What you have to do: Reproduce the entries below from the line with "The width and" to the line with "pyautogui.click(x=532, y=156)", changing "General tab" to "Settings tab" and leaving everything else as it is.

Records shown:
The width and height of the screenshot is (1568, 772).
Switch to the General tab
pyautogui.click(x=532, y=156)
* * *
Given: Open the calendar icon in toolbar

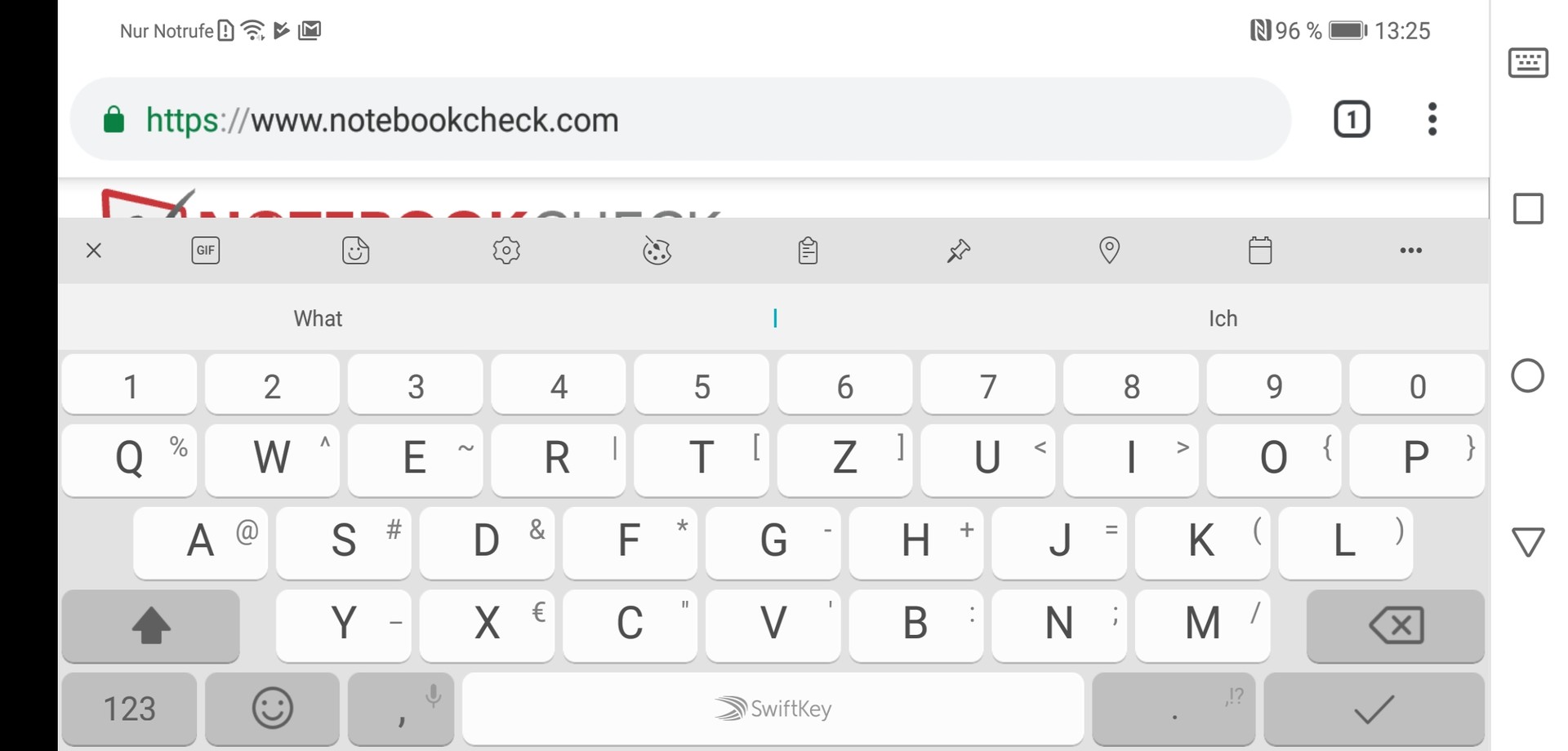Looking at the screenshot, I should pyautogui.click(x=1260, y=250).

Expected output:
The width and height of the screenshot is (1568, 772).
Switch to the Settings tab
pyautogui.click(x=532, y=156)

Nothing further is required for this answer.